▶ Records for processing:
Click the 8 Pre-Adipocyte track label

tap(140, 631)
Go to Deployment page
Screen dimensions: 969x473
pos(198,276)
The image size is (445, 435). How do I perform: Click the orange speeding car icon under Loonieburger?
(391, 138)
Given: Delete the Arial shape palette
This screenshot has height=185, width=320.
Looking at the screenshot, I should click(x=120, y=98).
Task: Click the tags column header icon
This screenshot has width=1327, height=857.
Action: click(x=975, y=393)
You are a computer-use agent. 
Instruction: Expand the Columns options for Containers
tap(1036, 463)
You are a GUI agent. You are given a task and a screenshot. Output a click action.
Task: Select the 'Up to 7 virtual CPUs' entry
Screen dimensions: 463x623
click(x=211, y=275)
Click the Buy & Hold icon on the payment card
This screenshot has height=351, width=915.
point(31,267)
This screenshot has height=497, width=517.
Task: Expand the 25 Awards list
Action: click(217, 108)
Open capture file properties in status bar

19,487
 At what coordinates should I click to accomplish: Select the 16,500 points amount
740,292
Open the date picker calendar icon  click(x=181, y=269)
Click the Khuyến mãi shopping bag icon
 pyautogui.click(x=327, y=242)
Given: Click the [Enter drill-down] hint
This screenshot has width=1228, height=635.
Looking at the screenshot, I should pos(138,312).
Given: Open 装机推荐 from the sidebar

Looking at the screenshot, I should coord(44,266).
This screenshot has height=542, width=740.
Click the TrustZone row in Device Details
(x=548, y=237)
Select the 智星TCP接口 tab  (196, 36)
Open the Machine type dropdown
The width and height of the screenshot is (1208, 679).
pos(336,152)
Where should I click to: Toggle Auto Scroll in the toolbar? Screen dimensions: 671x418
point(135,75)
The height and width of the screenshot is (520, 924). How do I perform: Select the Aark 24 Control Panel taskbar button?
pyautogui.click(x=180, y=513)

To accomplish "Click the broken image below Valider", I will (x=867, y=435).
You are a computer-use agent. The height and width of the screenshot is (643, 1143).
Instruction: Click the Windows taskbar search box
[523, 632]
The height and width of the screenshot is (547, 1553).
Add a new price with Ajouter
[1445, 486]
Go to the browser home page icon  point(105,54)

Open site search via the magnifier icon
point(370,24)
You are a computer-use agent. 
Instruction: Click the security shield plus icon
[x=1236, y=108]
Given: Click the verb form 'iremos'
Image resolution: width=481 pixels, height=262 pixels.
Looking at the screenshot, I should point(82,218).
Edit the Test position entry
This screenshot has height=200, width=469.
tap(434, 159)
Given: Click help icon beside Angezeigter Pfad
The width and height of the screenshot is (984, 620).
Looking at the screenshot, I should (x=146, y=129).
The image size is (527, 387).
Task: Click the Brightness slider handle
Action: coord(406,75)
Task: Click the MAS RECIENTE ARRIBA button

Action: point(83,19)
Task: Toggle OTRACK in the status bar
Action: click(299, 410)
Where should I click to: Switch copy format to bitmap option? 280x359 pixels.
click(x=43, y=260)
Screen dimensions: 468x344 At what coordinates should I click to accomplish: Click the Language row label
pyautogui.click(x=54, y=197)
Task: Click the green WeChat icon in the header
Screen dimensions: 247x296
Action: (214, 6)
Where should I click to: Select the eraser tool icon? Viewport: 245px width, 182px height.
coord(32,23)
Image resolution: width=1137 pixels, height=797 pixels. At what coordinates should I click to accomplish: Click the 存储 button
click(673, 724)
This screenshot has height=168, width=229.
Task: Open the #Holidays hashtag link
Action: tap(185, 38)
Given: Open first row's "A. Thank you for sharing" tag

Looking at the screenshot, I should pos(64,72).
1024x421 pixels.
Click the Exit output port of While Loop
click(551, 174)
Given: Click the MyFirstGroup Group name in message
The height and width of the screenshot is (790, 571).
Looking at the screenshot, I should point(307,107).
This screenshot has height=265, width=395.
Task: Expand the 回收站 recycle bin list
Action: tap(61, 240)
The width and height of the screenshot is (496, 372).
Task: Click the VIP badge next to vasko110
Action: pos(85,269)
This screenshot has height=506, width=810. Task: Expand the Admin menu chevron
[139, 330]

▶ Written exercise:
Reproduce the part of the material that opens with the line containing "Edit the Test position entry" and closes with the line containing "tap(434, 159)", both of those lines included, without changing anything.

▶ Written reply:
Edit the Test position entry
This screenshot has height=200, width=469.
tap(434, 159)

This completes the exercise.